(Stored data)

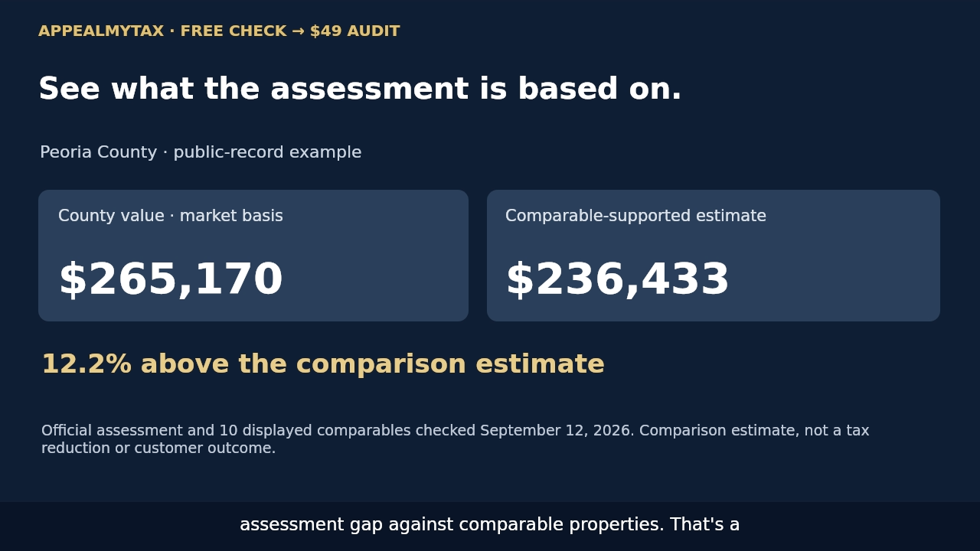Select the $49 AUDIT label

(354, 31)
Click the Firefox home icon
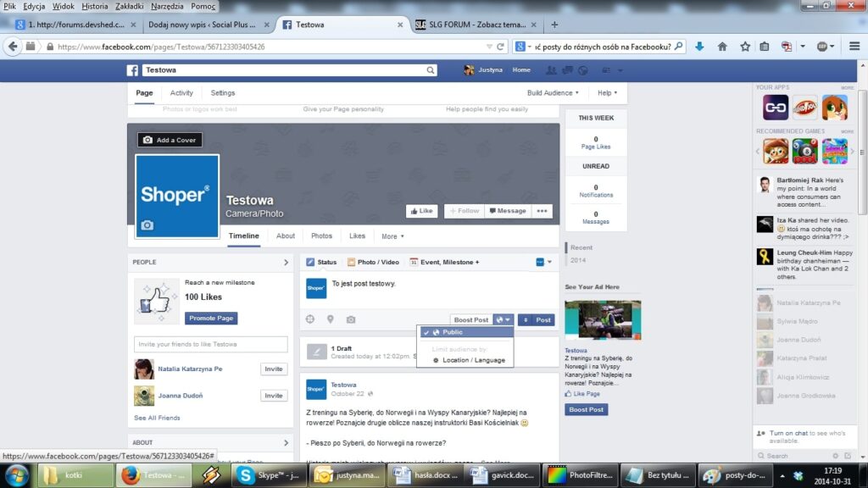 point(722,47)

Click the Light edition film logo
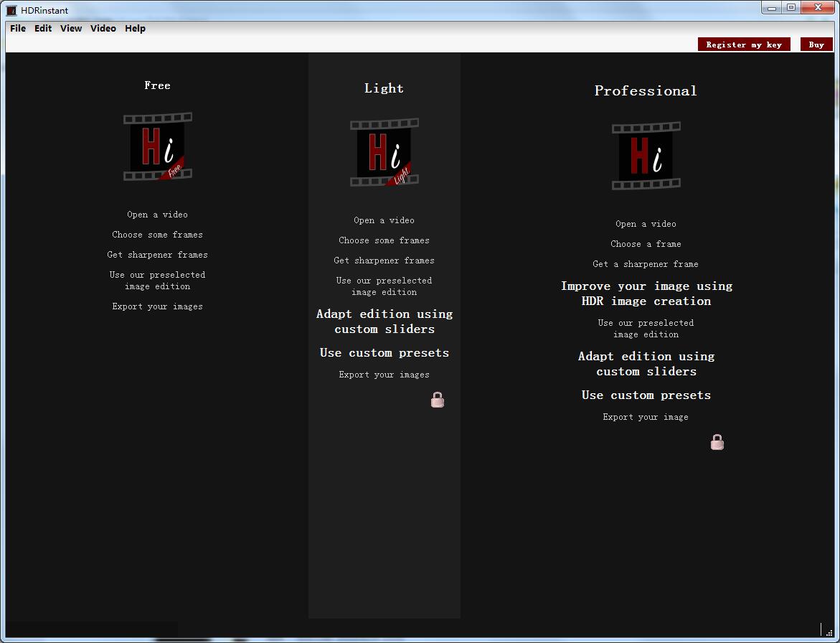[x=384, y=153]
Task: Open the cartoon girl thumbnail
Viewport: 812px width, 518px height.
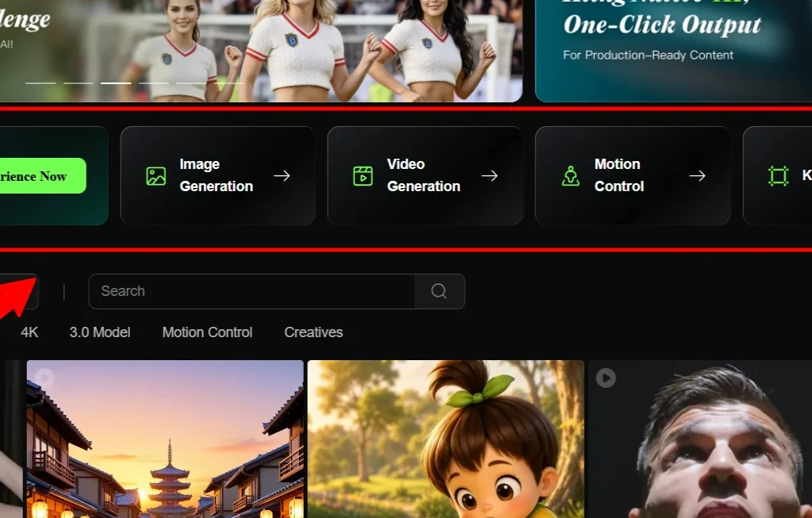Action: click(x=446, y=439)
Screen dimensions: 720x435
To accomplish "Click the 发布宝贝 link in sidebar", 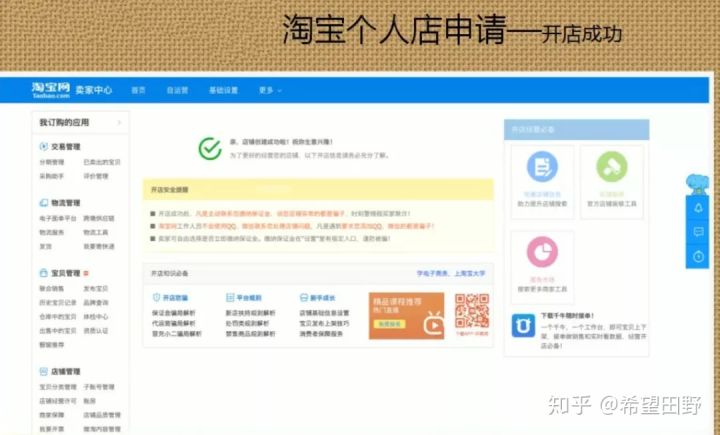I will click(x=96, y=288).
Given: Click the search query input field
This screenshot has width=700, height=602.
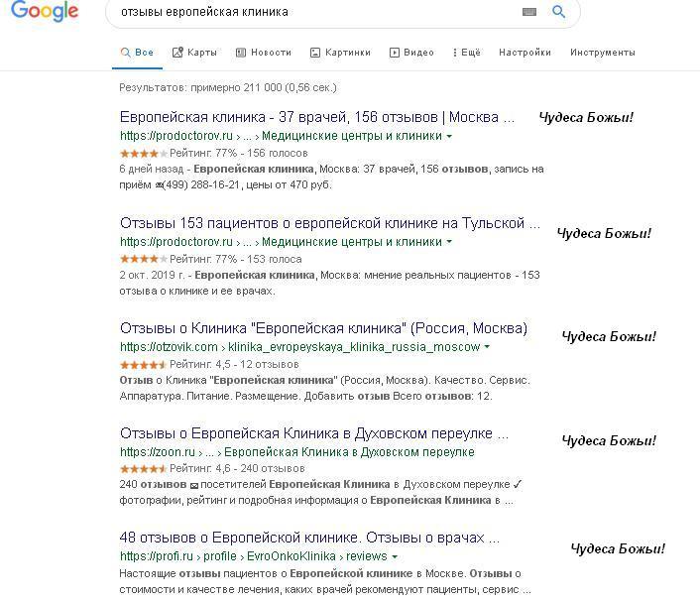Looking at the screenshot, I should coord(317,12).
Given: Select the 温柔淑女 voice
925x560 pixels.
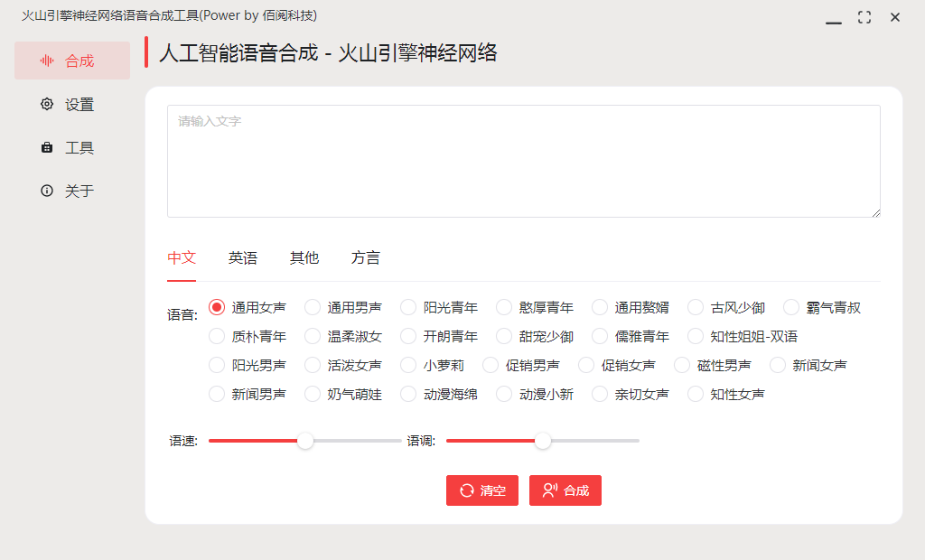Looking at the screenshot, I should click(x=312, y=336).
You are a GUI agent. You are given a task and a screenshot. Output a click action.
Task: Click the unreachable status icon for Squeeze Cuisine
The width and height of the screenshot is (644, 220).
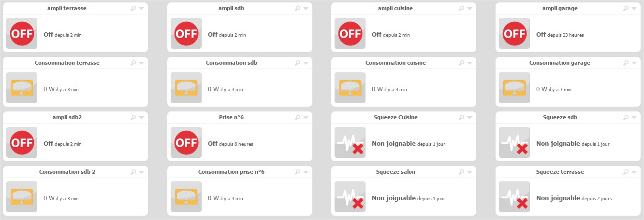[x=350, y=142]
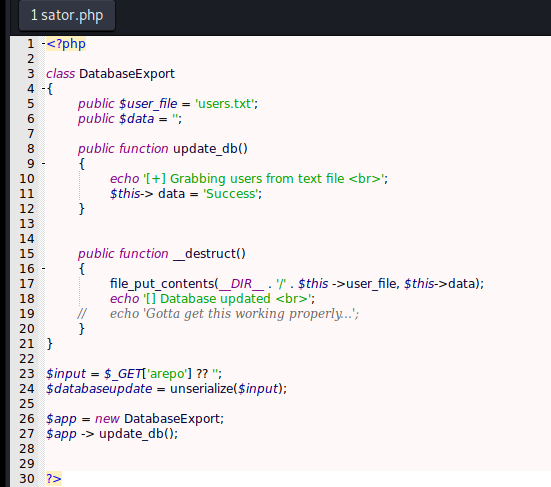Click the commented-out echo on line 19
The width and height of the screenshot is (551, 487).
click(x=234, y=314)
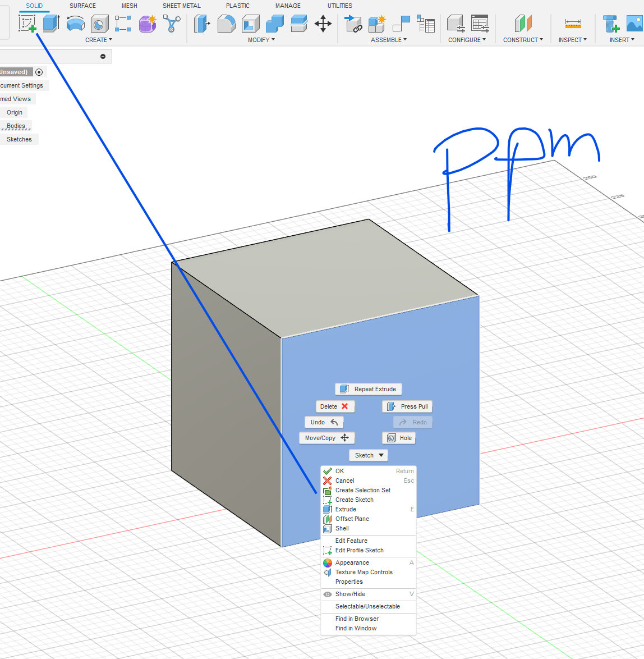
Task: Expand the MODIFY dropdown
Action: point(261,40)
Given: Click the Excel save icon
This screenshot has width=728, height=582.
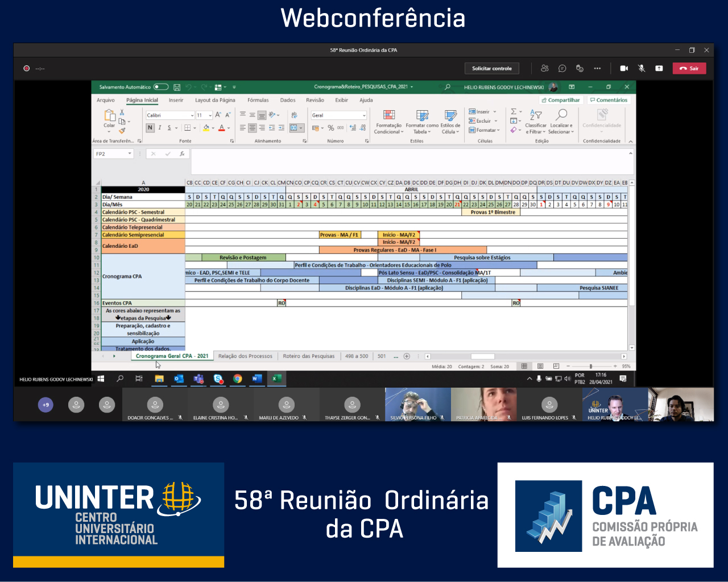Looking at the screenshot, I should [x=177, y=88].
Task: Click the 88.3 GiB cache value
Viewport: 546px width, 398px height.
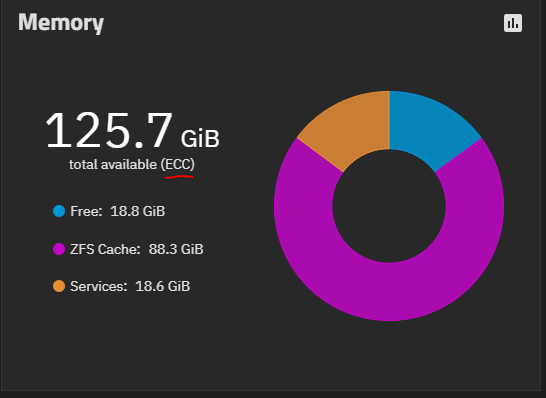Action: click(x=176, y=249)
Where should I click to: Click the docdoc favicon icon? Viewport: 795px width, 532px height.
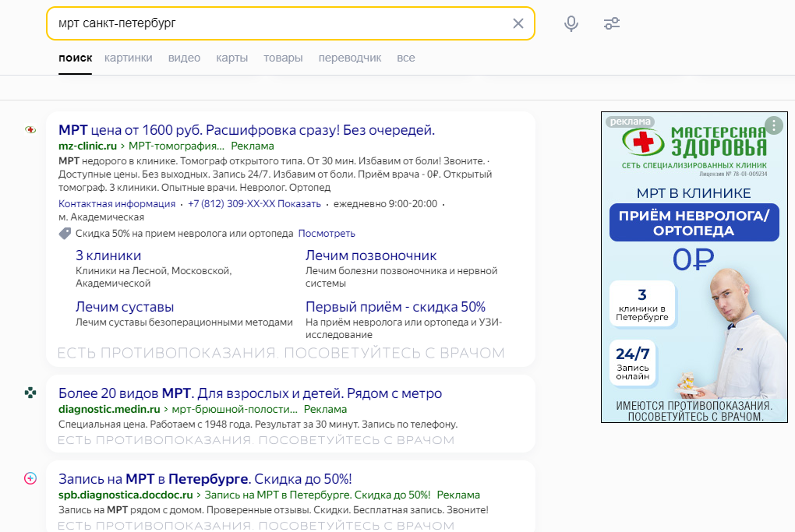(30, 478)
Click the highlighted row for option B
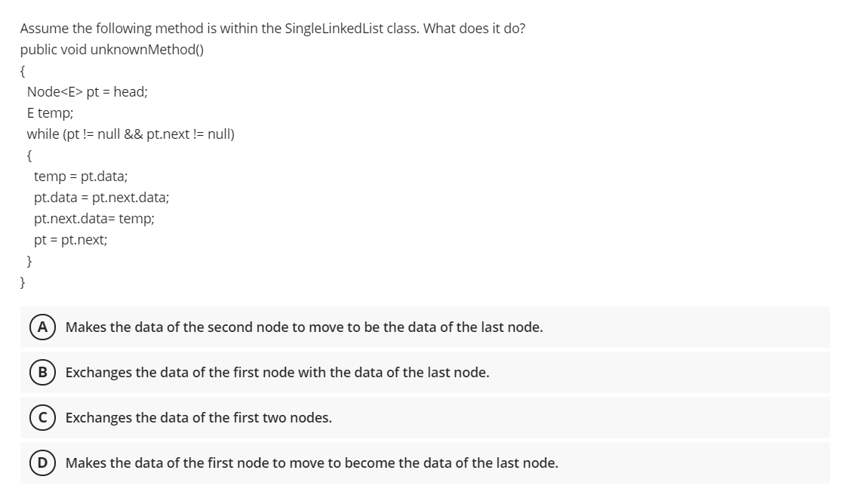Viewport: 849px width, 504px height. click(x=423, y=372)
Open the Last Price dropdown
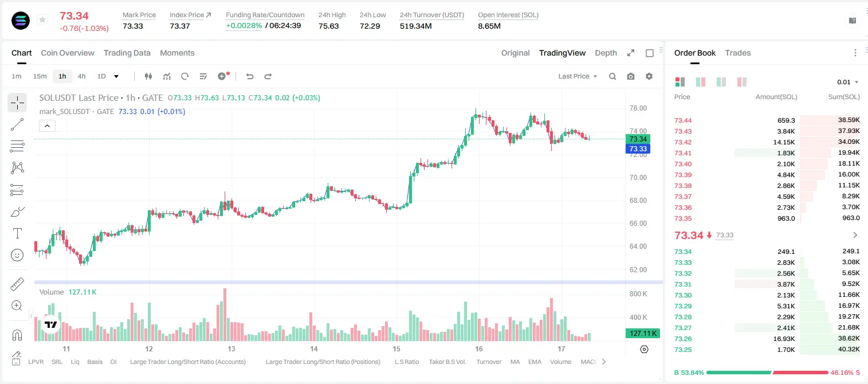This screenshot has width=868, height=384. click(x=578, y=76)
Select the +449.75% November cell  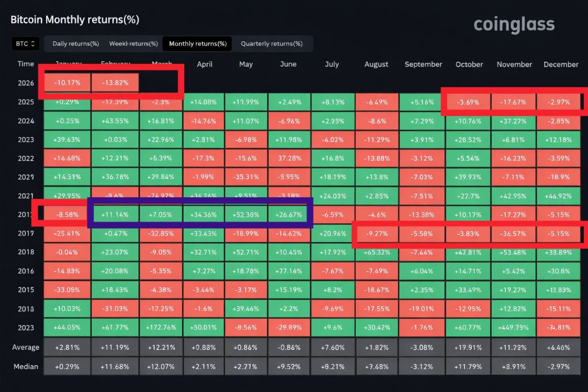pyautogui.click(x=514, y=327)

◆ What needs to be done
In the records above, find the line with "This screenshot has width=700, height=602." and the line with "You are a GUI", then restate word for word only those two lines and all lines between, omitting pictures.

◆ Solution for this task
This screenshot has width=700, height=602.
Looking at the screenshot, I should coord(317,12).
Given: Select the 温柔淑女 voice
925x560 pixels.
Looking at the screenshot, I should click(x=312, y=336).
You are a GUI agent. You are given a task and a screenshot. Output a click action.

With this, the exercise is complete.